Un secondo elemento vorrei sottolineare del Vangelo di oggi. Subito dopo la confessione di Pietro, Gesù annuncia la sua passione e risurrezione e fa seguire a questo annuncio un insegnamento riguardante il cammino dei discepoli, che è un seguire Lui, il Crocifisso, seguirlo sulla strada della croce. Ed aggiunge poi – con un’espressione paradossale – che l’essere discepolo significa «perdere se stesso», ma per ritrovare pienamente se stesso (cfr Lc 9,22-24). Cosa significa questo per ogni cristiano, ma soprattutto cosa significa per un sacerdote? 

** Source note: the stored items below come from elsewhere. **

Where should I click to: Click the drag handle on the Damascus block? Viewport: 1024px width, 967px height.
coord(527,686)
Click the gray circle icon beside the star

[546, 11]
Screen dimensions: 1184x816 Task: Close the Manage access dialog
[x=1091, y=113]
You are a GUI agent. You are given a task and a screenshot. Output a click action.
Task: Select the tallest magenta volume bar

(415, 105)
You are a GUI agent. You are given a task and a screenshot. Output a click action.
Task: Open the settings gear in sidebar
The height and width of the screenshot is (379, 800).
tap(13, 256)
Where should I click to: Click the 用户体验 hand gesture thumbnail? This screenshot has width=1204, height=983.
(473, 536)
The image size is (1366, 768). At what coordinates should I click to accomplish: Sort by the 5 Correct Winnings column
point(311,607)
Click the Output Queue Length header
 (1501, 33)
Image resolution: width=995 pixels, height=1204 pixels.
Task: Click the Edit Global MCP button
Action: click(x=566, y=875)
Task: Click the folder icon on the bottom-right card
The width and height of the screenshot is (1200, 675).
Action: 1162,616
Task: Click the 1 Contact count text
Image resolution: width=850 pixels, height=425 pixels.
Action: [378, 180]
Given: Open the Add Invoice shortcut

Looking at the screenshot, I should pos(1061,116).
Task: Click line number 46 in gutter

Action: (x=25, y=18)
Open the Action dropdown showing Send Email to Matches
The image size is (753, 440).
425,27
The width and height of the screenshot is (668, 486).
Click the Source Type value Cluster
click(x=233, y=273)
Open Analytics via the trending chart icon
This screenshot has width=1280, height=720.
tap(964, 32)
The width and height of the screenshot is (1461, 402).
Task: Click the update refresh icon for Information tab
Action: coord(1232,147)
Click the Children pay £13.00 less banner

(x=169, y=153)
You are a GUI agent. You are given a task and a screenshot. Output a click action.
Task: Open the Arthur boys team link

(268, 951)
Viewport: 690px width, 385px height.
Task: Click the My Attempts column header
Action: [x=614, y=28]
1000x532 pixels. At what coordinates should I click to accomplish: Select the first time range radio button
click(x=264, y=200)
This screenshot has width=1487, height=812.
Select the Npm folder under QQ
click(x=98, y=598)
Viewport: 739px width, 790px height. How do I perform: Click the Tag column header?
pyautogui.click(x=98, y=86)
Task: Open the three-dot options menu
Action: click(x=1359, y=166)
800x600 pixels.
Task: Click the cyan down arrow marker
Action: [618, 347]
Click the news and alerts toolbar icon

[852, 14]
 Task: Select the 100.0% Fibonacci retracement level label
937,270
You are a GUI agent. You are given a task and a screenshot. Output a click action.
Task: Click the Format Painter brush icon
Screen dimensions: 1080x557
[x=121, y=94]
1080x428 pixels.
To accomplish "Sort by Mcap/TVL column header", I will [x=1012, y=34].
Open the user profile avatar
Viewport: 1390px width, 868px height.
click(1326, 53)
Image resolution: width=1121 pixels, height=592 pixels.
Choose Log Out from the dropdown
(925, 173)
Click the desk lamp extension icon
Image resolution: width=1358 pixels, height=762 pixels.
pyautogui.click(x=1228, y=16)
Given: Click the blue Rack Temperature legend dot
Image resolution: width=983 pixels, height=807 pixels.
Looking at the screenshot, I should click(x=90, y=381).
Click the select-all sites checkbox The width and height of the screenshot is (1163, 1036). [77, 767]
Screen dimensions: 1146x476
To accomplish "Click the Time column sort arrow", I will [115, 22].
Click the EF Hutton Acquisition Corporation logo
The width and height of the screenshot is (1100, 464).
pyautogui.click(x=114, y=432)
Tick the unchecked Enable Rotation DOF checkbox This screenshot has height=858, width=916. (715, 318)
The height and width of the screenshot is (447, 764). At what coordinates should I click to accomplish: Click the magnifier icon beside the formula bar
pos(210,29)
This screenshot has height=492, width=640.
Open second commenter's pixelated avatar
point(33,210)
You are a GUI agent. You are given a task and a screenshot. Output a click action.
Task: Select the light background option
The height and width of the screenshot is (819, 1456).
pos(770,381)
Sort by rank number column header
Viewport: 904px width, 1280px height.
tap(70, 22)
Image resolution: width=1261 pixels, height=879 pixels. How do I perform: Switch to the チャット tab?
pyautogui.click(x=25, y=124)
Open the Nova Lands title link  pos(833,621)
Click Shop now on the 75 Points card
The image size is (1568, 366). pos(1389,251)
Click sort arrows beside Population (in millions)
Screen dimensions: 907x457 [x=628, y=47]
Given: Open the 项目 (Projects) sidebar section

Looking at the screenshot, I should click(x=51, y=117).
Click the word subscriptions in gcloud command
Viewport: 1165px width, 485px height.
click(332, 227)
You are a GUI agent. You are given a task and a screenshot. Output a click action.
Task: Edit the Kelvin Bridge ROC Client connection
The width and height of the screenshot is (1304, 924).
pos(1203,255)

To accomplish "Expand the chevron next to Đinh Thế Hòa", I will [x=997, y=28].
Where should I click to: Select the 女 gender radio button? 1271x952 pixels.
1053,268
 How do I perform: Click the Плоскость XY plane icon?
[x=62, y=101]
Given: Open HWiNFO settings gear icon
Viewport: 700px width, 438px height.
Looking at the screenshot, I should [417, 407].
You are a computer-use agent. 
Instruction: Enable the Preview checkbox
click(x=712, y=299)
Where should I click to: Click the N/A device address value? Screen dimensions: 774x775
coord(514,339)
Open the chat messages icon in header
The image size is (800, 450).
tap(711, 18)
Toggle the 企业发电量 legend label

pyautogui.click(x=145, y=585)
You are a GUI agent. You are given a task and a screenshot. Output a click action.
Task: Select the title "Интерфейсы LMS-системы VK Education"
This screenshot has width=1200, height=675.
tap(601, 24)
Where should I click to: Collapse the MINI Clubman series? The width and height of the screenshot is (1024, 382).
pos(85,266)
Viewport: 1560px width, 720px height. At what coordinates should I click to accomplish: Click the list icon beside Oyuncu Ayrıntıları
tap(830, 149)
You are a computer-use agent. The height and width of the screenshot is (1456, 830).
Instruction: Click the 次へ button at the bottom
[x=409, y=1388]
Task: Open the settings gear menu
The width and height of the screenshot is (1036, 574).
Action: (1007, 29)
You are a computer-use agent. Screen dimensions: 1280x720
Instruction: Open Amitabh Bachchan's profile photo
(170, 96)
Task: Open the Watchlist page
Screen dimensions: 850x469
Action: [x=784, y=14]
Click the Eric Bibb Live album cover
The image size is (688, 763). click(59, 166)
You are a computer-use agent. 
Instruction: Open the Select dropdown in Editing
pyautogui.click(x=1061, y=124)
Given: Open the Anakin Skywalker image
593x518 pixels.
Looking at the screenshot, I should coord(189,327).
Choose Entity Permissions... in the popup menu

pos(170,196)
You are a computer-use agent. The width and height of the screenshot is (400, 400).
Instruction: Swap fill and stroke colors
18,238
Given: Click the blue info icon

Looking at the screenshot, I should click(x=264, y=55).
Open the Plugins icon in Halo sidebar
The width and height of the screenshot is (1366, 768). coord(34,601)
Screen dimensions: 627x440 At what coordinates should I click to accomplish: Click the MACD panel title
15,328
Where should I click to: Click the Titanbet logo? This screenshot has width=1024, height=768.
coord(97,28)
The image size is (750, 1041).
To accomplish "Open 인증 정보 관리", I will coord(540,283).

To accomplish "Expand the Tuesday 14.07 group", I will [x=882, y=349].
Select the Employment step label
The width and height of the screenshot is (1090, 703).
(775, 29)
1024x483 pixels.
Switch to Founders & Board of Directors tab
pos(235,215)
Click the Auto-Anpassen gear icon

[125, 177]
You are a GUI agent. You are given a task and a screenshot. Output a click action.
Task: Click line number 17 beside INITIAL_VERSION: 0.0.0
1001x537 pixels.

La sequela, ma potremmo tranquillamente dire: il sacerdozio, non può mai rappresentare un modo per raggiungere la sicurezza nella vita o per conquistarsi una posizione sociale. Chi aspira al sacerdozio per un accrescimento del proprio prestigio personale e del proprio potere ha frainteso alla radice il senso di questo ministero. 
Chi vuole soprattutto realizzare una propria ambizione, raggiungere un proprio successo sarà sempre schiavo di se stesso e dell’opinione pubblica. Per essere considerato, dovrà adulare; dovrà dire quello che piace alla gente; dovrà adattarsi al mutare delle mode e delle opinioni e, così, si priverà del rapporto vitale con la verità, riducendosi a condannare domani quel che avrà lodato oggi. Un uomo che imposti così la sua vita, un sacerdote che veda in questi termini il proprio ministero, non ama veramente Dio e gli altri, ma solo se stesso e, paradossalmente, finisce per perdere se stesso. 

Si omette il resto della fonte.